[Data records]

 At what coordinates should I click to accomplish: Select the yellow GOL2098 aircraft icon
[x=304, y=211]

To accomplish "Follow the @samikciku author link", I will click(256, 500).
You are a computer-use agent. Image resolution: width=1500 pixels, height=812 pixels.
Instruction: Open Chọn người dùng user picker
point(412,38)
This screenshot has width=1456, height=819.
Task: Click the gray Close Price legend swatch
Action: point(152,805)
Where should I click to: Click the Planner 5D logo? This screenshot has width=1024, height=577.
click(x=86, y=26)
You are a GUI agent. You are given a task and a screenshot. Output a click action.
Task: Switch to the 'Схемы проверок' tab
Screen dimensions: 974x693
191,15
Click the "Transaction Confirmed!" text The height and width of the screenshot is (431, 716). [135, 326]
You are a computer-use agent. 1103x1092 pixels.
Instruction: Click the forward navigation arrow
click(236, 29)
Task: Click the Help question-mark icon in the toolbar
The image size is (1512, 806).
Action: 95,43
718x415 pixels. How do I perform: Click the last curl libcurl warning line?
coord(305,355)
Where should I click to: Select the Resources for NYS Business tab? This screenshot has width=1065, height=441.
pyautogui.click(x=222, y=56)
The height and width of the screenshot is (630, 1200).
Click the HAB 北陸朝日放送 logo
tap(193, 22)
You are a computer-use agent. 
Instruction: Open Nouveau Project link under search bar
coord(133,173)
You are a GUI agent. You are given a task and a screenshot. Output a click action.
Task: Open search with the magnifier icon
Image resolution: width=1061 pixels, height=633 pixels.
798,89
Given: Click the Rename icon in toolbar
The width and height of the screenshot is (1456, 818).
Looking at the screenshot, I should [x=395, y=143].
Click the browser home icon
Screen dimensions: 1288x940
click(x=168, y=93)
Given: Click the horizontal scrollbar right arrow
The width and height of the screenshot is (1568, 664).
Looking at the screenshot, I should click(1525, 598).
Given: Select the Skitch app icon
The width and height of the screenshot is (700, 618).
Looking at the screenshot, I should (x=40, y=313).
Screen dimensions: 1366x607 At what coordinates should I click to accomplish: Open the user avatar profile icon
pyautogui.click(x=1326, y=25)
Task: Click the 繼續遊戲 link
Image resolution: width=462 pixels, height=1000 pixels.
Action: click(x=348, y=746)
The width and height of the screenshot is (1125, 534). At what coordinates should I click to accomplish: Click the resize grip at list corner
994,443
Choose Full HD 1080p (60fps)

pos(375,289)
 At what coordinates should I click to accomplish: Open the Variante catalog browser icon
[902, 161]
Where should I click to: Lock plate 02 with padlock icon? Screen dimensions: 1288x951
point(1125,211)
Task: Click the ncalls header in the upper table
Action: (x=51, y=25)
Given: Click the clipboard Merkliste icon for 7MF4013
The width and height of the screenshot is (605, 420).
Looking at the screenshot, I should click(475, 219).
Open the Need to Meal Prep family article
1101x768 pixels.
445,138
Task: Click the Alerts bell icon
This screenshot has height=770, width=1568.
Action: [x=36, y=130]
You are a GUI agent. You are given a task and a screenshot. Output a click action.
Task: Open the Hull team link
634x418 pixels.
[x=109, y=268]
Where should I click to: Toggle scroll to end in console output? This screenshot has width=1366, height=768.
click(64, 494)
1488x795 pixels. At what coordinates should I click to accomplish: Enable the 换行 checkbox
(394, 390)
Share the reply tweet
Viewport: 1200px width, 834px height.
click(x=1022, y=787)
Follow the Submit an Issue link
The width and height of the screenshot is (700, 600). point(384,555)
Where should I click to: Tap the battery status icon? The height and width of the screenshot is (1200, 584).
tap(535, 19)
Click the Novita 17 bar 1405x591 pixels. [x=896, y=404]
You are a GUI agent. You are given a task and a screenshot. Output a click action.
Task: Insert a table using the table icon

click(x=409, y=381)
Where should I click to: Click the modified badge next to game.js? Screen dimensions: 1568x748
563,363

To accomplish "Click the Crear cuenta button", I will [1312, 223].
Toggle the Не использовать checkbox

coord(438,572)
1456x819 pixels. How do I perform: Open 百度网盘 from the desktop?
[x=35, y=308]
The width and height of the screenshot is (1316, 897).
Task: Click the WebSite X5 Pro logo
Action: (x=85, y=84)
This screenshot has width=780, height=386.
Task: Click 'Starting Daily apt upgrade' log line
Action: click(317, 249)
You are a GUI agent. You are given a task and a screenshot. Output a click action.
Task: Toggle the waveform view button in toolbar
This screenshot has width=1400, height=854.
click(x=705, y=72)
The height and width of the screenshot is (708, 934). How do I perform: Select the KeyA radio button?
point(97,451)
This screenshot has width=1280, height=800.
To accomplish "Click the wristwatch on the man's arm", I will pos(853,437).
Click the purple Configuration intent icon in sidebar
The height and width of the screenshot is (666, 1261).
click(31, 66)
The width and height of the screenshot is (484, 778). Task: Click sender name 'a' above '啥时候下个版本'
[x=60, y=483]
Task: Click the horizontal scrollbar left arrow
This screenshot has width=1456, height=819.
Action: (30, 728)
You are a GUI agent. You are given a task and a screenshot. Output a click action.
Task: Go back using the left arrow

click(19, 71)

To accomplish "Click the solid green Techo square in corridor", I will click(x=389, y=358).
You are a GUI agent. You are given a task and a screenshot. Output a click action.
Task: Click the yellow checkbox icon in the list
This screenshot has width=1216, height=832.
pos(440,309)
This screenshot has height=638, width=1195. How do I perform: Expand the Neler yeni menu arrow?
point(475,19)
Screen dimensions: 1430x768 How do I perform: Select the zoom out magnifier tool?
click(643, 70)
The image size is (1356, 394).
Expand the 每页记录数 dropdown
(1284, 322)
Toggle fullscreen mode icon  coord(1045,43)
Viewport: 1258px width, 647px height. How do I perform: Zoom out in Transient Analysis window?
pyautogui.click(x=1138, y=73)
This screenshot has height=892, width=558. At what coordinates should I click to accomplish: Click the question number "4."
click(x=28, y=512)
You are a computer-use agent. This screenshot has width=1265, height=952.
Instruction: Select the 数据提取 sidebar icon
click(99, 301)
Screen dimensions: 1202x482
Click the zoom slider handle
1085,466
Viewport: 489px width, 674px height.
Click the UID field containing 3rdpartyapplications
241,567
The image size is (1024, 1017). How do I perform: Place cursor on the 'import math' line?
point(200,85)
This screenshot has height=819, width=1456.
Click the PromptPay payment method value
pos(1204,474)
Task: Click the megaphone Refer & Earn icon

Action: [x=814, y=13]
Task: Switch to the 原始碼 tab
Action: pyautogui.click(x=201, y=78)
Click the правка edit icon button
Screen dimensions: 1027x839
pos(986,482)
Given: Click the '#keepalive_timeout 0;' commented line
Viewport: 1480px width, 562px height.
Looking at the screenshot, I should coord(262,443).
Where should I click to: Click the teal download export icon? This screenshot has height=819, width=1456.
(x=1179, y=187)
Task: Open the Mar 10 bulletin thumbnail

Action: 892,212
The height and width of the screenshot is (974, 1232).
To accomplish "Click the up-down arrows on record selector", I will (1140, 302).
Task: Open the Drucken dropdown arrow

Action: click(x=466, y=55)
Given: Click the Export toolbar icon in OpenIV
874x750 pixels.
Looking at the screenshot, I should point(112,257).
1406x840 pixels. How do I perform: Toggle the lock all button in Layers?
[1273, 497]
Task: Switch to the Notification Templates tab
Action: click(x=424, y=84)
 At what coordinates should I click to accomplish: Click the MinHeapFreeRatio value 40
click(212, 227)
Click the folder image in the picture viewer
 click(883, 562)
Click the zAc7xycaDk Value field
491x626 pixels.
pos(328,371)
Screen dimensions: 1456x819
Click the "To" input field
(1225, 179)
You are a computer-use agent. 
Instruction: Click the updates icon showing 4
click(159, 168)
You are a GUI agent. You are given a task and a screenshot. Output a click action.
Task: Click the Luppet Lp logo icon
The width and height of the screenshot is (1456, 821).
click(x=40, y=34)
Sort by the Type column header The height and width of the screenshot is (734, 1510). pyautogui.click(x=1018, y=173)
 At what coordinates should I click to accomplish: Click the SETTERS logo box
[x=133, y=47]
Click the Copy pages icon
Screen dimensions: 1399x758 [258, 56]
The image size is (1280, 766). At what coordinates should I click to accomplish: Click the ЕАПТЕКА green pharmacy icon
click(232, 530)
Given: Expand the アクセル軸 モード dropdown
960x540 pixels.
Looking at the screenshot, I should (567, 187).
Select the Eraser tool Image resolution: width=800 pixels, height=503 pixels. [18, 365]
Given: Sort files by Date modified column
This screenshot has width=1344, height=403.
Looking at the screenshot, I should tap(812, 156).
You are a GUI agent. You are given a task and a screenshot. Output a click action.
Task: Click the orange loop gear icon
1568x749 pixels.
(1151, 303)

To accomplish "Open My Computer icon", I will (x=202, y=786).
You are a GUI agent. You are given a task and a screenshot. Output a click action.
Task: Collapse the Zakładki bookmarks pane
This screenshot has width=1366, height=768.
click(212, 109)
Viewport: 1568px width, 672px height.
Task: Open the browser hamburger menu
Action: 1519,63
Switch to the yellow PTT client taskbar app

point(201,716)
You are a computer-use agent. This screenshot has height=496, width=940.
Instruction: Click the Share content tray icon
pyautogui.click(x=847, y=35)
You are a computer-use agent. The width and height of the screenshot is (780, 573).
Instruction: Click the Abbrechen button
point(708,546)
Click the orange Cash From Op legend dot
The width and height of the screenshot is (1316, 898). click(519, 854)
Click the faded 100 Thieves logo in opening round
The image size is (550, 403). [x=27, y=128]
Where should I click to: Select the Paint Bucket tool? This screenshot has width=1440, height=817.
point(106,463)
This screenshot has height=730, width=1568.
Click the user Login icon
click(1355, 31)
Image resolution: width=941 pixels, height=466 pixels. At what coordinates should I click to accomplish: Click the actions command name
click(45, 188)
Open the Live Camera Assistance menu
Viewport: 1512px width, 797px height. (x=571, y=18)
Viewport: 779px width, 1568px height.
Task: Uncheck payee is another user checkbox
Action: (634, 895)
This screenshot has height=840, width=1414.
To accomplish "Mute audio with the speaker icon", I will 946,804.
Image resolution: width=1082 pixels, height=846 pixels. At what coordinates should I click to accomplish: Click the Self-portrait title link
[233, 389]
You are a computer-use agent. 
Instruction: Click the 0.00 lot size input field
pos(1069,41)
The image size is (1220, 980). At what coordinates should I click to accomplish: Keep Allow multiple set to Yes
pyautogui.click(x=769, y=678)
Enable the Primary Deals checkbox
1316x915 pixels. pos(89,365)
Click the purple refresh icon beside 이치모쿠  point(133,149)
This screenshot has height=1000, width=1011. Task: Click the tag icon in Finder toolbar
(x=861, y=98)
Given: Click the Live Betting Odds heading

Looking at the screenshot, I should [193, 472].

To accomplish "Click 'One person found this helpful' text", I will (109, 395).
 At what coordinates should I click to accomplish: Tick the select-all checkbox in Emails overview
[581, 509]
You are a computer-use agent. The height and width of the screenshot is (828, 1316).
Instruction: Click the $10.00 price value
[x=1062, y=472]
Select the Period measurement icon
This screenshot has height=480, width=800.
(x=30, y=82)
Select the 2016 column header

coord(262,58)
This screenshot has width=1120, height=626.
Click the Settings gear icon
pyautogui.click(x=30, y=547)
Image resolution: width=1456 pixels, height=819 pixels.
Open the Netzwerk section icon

THE REQUEST →
Reproduce only the items from the line containing "Click the Novita" through the line containing "will [1312, 223].", requests included. Raise every coordinate number in their answers by 4.

FINISHED TASK →
Click the Novita 17 bar 1405x591 pixels. [x=900, y=408]
You are a GUI agent. You are given a task and a screenshot. Output a click action.
Task: Insert a table using the table icon

click(x=413, y=385)
Where should I click to: Click the modified badge next to game.js? Screen dimensions: 1568x748
567,367

To accomplish "Click the Crear cuenta button", I will [1316, 227].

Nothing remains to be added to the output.